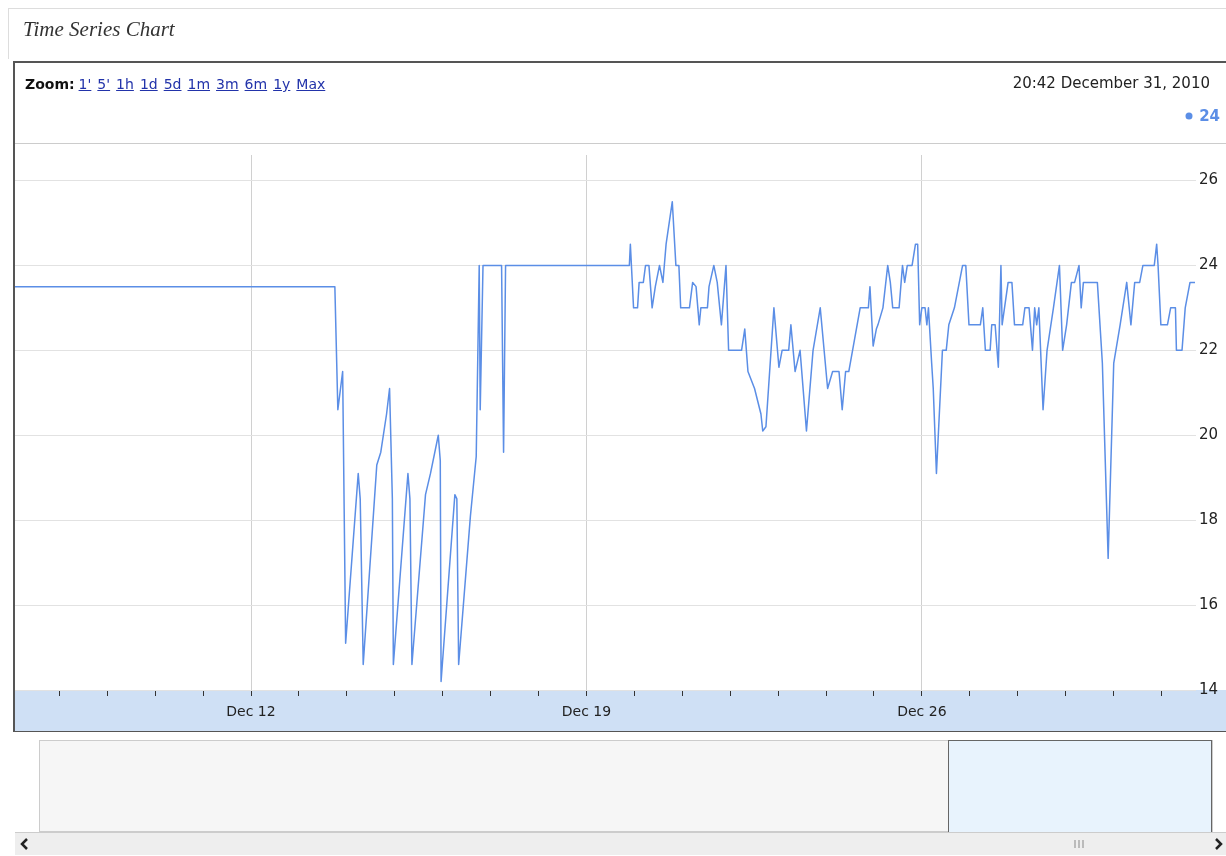 The image size is (1226, 856). What do you see at coordinates (104, 84) in the screenshot?
I see `text: 5'` at bounding box center [104, 84].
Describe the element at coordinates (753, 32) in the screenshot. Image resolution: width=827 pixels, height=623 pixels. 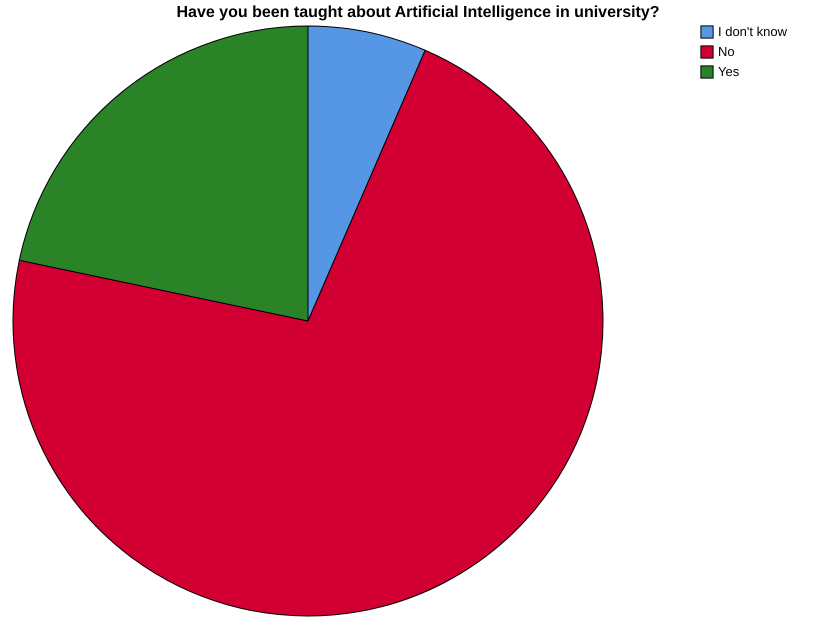
I see `legend-label: I don't know` at that location.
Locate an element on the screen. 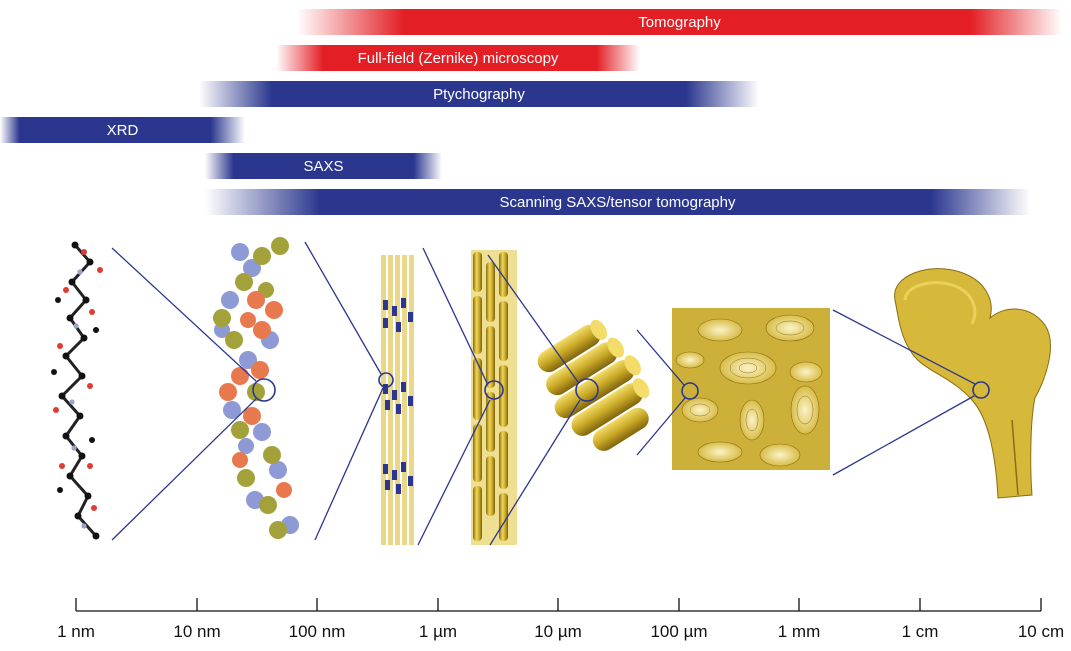 The width and height of the screenshot is (1071, 651). tomography-label: Tomography is located at coordinates (680, 22).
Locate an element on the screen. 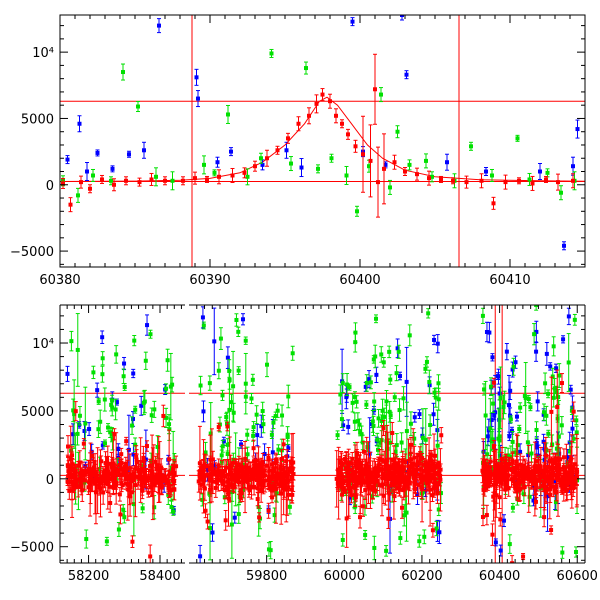  model-curve is located at coordinates (322, 139).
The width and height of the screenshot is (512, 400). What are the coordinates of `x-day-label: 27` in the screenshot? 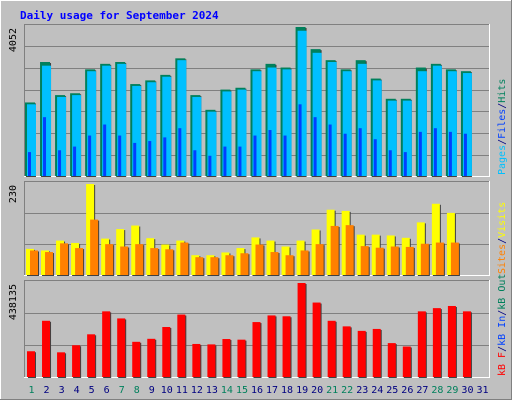 It's located at (422, 390).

*****

Please convert the material into a Markdown table with the columns No. and Text, beginning at the line that contains "Describe the element" and stopping after the line that contains "at that location.". Number each row, omit blank lines, and leave the pictures out.

> Task response
| No. | Text |
|---|---|
| 1 | Describe the element at coordinates (753, 32) in the screenshot. Image resolution: width=827 pixels, height=623 pixels.  |
| 2 | I see `legend-label: I don't know` at that location. |